We had a taste of that scenario in New York City. As of April 7, COVID cases there were fatal 5.7 percent of the time. Compare that to 2.2% in the rest of the State. If the City’s hospitals didn’t actually reach their breaking point, they must have come close.

But the country outside New York tells a different story. Most places ordered the lockdown just in time. The result today is that the US death toll is roughly 14 per 100,000. That’s a tragedy. But it’s still much better than Belgium (53 deaths per 100,000), Italy (41), France (31), or even the UK (26).

The question is what to do next. By now, everyone knows that there are two possible and indeed necessary goals. The first is to save lives. Here the best strategy is to keep social distancing “as is” and drive the new case rate down until better treatments and, with luck, vaccines finally end the crisis. For now, we still don't know how much lower the case rates can go. But we do know that the cost of stopping now and reverting to a herd immunity strategy would be horrendous. Suppose for the sake of argument that America has fifty times more COVID cases than the reported numbers. Even then, the nation would still only be one-fourth of the way to herd immunity, implying that today’s 50,000 deaths would eventually reach 200,000.

The second goal, of course, is to restore the economy. Here the best strategy is to loosen the lockdown just short of the point where the new case rate takes off again. But that, too, is a step into the unknown. Just which parts of social distancing will we be able to relax, and how much?

The temptation, inevitably, will be to temporize and wait for better choices down the road. And it’s true that beefed-up testing and contact tracing will improve the tradeoff. The question is how much. Meanwhile waiting is expensive. We knew very little about what today’s level of social distancing could do until we tried. Today we are similarly ignorant about how much we can safely relax distancing. Should we keep masks but loosen the six-foot rule? Reduce office density by insisting that everyone work from home one day per week? Keep movie theaters at half-capacity? Each of these measures is different. Yes, we can make shrewd guesses about likely impacts -- but that is all they are, and in the end someone will have to do the experiment.

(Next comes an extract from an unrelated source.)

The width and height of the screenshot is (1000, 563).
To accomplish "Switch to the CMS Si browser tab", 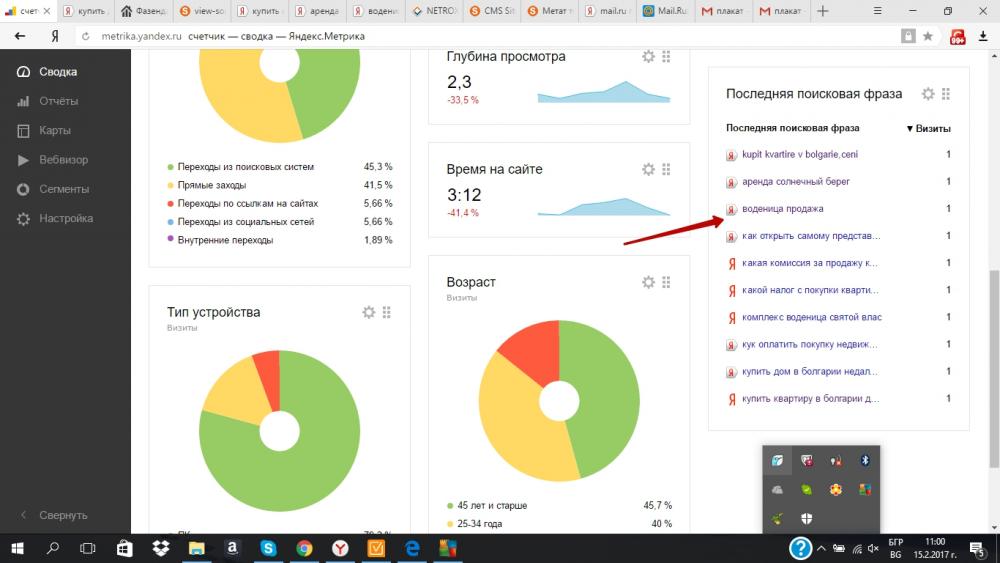I will point(491,11).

This gets to what might be the only grain of truth in the otherwise silly observation that the nation is “at war” with the virus. Normal civilian government can usually experiment in ways that keep the potential losses from each individual step small. The difference for both war and COVID is that the required experiments – and risks – are almost always enormous. But this has never been an excuse for leaders to stand still. No serious historian blames Eisenhower, let alone FDR, for the casualties at Kasserine Pass, or the Hurtgen Forest, or Holland’s notorious “Bridge Too Far.” Because in wartime waiting is never an option – there comes a point when you must advance, and prudence is reduced to choosing whichever spot offers the best odds on limited knowledge.

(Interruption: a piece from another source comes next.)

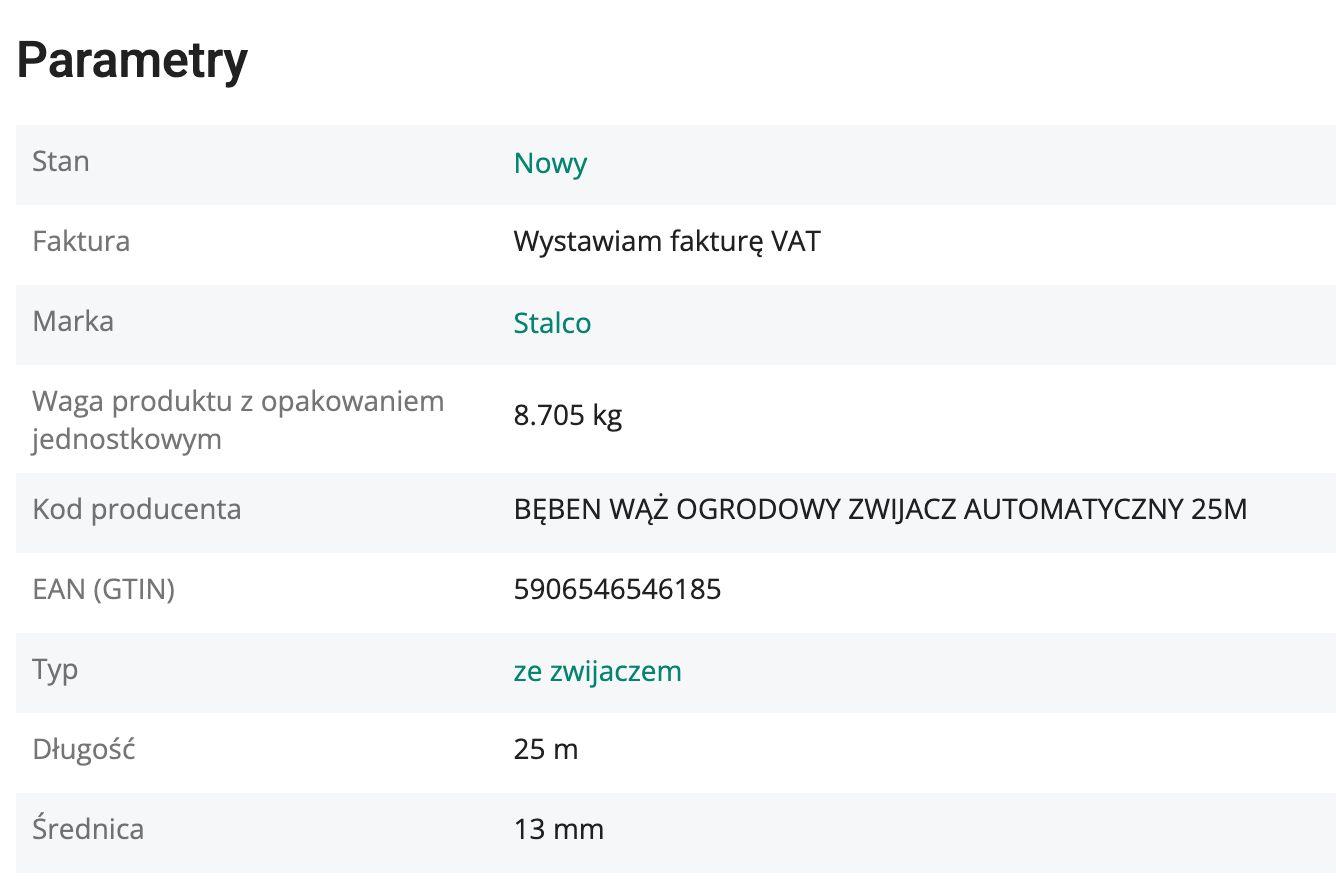1336x890 pixels.
Task: Click the EAN number 5906546546185
Action: point(617,590)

Needless to say, that was a long time ago and most modern politicians are a cautious lot. Their logic is obvious. Suppose you are a governor watching another State make decisions. No matter what happens, you will never get credit if they succeed. But if they fail you can at least say that you warned them.

The difference today is that our hypothetical governor now has a second calculation to think about. Sooner or later, at least one of the fifty States will have to step up and go first. So does it really make sense for governors in the most populous States to discourage them? This is especially true since infectivity – the famous “R0” – depends not only on testing and contact tracing but also population density. This implies that each factor is fundamentally a substitute for the others. In this sense, at least, trying out looser distancing in rural settings shows us what these measures will do when the populous States possess more testing and contact tracing resources than they do today.

I don't want to be cavalier about this: Reckless re-openings will teach the wrong lessons and might even delay further experiments. Even so, merely daring experiments are in everyone’s interest. Rather than criticizing, blue state politicians should encourage States willing to go first. And not just rhetorically. Test kits can be rerouted, and contact tracing can be done over long-distance telephone lines. It wouldn’t be hard to surge these resources to whichever States try the experiment first.

The reason should be obvious - We are all Americans, and it hardly matters whether our politics are red, blue, or purple. We all have a direct, material interest in seeing these experiments succeed.